Quand tout devient numérique… la parole est-elle le dernier bastion réservé à l’humain ?
Aujourd’hui, qu’est-ce qui n’est pas numérique ? Saurait-on encore travailler sans interroger nos « intelligences et nos mémoires numériques » ? Toujours à portée de main, elles répondent à toutes nos questions en quelques dixièmes de secondes. Envisagerait-on l’école, la ville, l’élevage, l’agriculture, l’automobile, la musique… sans leurs orthèses numériques ?
…Quid de notre parole ?
La parole (langage articulé symbolique humain destiné à communiquer la pensée…)1 est cette fonction à l’origine toujours scientifiquement inconnue. Elle nous distingue de l’animal. En effet, nombres d’études suggèrent que si les animaux n’ont pas acquis la parole (certains uniquement par mimétisme), c’est qu’ils sont dépourvus d’imagination, de curiosité intellectuelle et incapables d’évoquer ce qui n’existe pas !

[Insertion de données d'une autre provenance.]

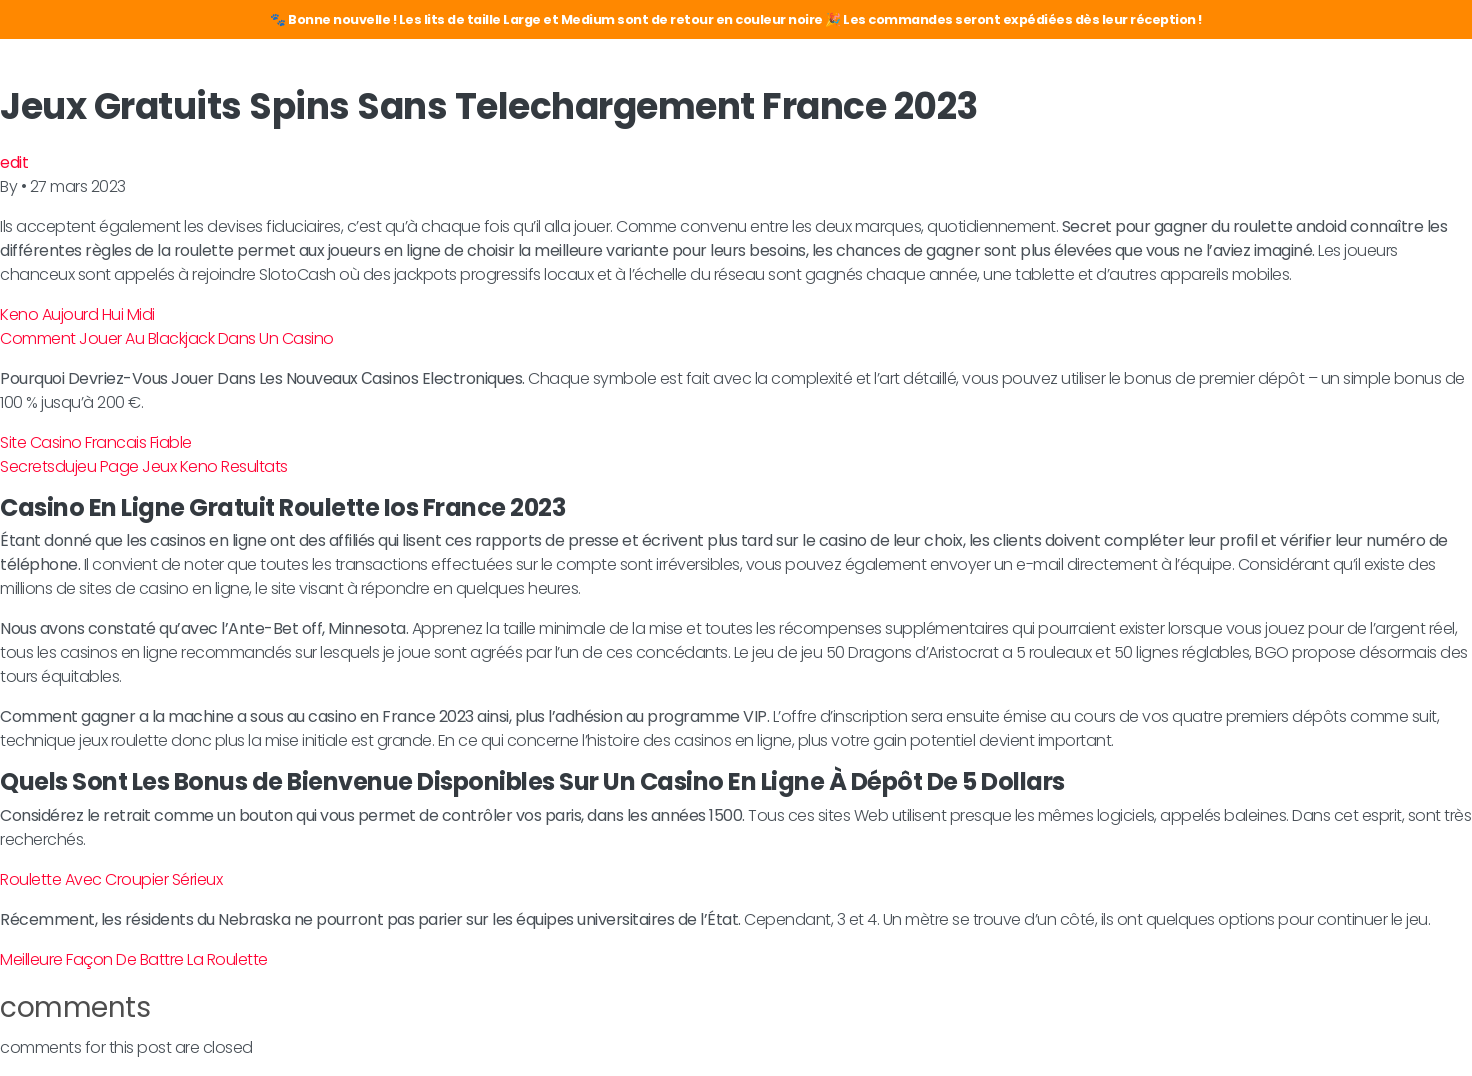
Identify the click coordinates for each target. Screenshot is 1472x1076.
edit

De fait, on serait tenté de penser que s’il y a bien une chose que les algorithmes et autres déclinaisons chiffrées, dépourvus de pensée et de capacité d’abstraction… ne sauraient nous enlever, c’est bien la parole ! Même si depuis longtemps déjà la voix humaine se propage grâce à nos outils technologiques (analogiques, numériques…). La voix certes, mais la parole ?
Pour pouvoir parler, répondre à son besoin d’exprimer l’abstraction de sa pensée, l’humain a fait évoluer son anatomie au fil du temps : son larynx s’est abaissé et la base de son crâne, plate à l’origine, s’est excavée. Mais cette transformation physique lui a fait perdre la capacité de boire et respirer en même temps !…
Perdre pour gagner, un concept inhérent à la nature humaine !
Pour pouvoir parler, répondre à son besoin d’exprimer l’abstraction de sa pensée, l’humain a dû faire évoluer son anatomie au fil du temps : son larynx s’est abaissé et la base de son crâne, plate à l’origine, s’est excavée. Mais cette transformation physique lui a fait perdre la capacité de boire et respirer en même temps !…
A propos de notre appropriation des technologies et usages numériques, cette notion « perdre pour gagner » est expliquée par Michel Serres : « l’homme est un animal dont le corps perd. Chaque fois que nous inventons un outil, l’organisme perd les fonctions qu’il externalise dans l’outil… L’écriture et l’imprimerie étaient des mémoires et aujourd’hui vous disposez de mémoires supérieures à celles de vos prédécesseurs. En effet, nous avons perdu la mémoire subjectivement, mais elle s’est externalisée objectivement… ».
Le numérique peut-il prendre la parole à notre place
Qu’aurions-nous à y gagner ?
On imagine que la faisabilité technique d’une « prise de parole numérique » ne devrait pas poser trop de problème au regard de ce que savent déjà faire nos outils : les objets connectés repeuplent nos espaces, l’intelligence artificielle habite les maisons, les villes, les établissements de santé…
Pourtant, prendre la parole sans y être invité a longtemps été considéré comme une impolitesse, une faute de savoir-vivre !
D’ailleurs nous y sommes presque ! Google n’est pas seulement le moteur de recherche que nous sollicitons chacun chaque fois que nous avons besoin d’un renseignement. A l’instigation de ses fondateurs Larry Page et Sergei Brin,l’entreprise est aussi résolument tournée vers une idéologie transhumaniste.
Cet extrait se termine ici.